Our Advent theme for this Sunday is “Be Watchful.” I would like to propose to you a different kind of watchfulness—an inner watchfulness. There is a place within each one of us where only God can dwell. Call it the inner room, or the inner self, or the soul, it is the part of who we are where we can find both God and our true selves. Jesus invites us, this Advent Season, to go to our inner room. We will find it by following our heart. Where our heart is, there we will find our identity as a human person. The inner watchfulness will reveal to us the most profound truth of who we are—the Beloved of God. You will know if your identity is rooted in God’s love, because you will hear the silent voice of God say, “This is my Beloved Son or this is my Beloved Daughter in whom I am well pleased.” The truth of who we are is rooted in God’s love for us. This inner attentiveness is vital to Christian living, to discipleship. It is this inner watchfulness that keeps us focused—keeps us on the right path.
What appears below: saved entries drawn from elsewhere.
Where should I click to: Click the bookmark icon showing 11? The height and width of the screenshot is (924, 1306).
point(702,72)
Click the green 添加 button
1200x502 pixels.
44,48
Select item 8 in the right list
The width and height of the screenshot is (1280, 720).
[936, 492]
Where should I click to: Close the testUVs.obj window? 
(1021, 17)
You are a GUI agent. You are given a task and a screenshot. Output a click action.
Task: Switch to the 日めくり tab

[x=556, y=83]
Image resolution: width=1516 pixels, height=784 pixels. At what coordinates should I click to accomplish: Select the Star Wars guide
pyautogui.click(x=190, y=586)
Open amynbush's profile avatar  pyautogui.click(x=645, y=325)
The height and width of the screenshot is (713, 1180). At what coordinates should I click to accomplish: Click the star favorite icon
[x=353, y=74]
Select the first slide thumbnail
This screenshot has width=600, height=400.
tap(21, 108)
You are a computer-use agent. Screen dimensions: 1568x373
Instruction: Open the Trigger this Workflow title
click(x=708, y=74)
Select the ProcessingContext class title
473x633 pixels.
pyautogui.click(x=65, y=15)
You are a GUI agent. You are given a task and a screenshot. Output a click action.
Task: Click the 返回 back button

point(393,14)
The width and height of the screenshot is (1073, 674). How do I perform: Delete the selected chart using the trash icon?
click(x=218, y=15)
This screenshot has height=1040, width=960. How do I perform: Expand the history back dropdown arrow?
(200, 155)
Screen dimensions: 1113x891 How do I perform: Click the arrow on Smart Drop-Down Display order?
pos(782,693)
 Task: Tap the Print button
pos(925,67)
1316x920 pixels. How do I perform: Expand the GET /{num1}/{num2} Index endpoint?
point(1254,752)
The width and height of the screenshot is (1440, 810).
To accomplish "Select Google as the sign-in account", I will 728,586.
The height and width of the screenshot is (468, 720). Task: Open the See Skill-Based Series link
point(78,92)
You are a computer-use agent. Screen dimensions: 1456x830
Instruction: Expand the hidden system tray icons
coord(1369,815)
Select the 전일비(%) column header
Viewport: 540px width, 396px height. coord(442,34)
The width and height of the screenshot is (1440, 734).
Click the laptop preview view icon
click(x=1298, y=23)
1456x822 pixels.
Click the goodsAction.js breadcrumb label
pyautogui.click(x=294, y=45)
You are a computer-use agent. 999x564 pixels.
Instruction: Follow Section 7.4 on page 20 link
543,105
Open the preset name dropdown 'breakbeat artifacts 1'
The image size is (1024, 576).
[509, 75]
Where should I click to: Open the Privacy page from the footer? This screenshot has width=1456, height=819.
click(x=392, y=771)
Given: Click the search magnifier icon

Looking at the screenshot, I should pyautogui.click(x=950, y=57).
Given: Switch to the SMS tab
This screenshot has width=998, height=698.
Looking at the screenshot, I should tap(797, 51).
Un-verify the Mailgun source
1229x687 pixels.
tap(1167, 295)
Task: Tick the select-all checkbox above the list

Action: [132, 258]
It is the standard by which we decide what is truly beneficial to living.  It is the Lord who beckons us to our inner self and to discover ourselves in God’s love. If every human being could live with this awareness, imagine how different the world would be. If we can live in this awareness, then others can too.

May the following question be a guide this Advent. Do I find myself living on the surface of life? Surface-living means we are far from the inner place where God dwells. Go to that place where only you can go and there find God’s love. Be always watchful that nothing but God’s love defines who you are as a human person. Happy Advent!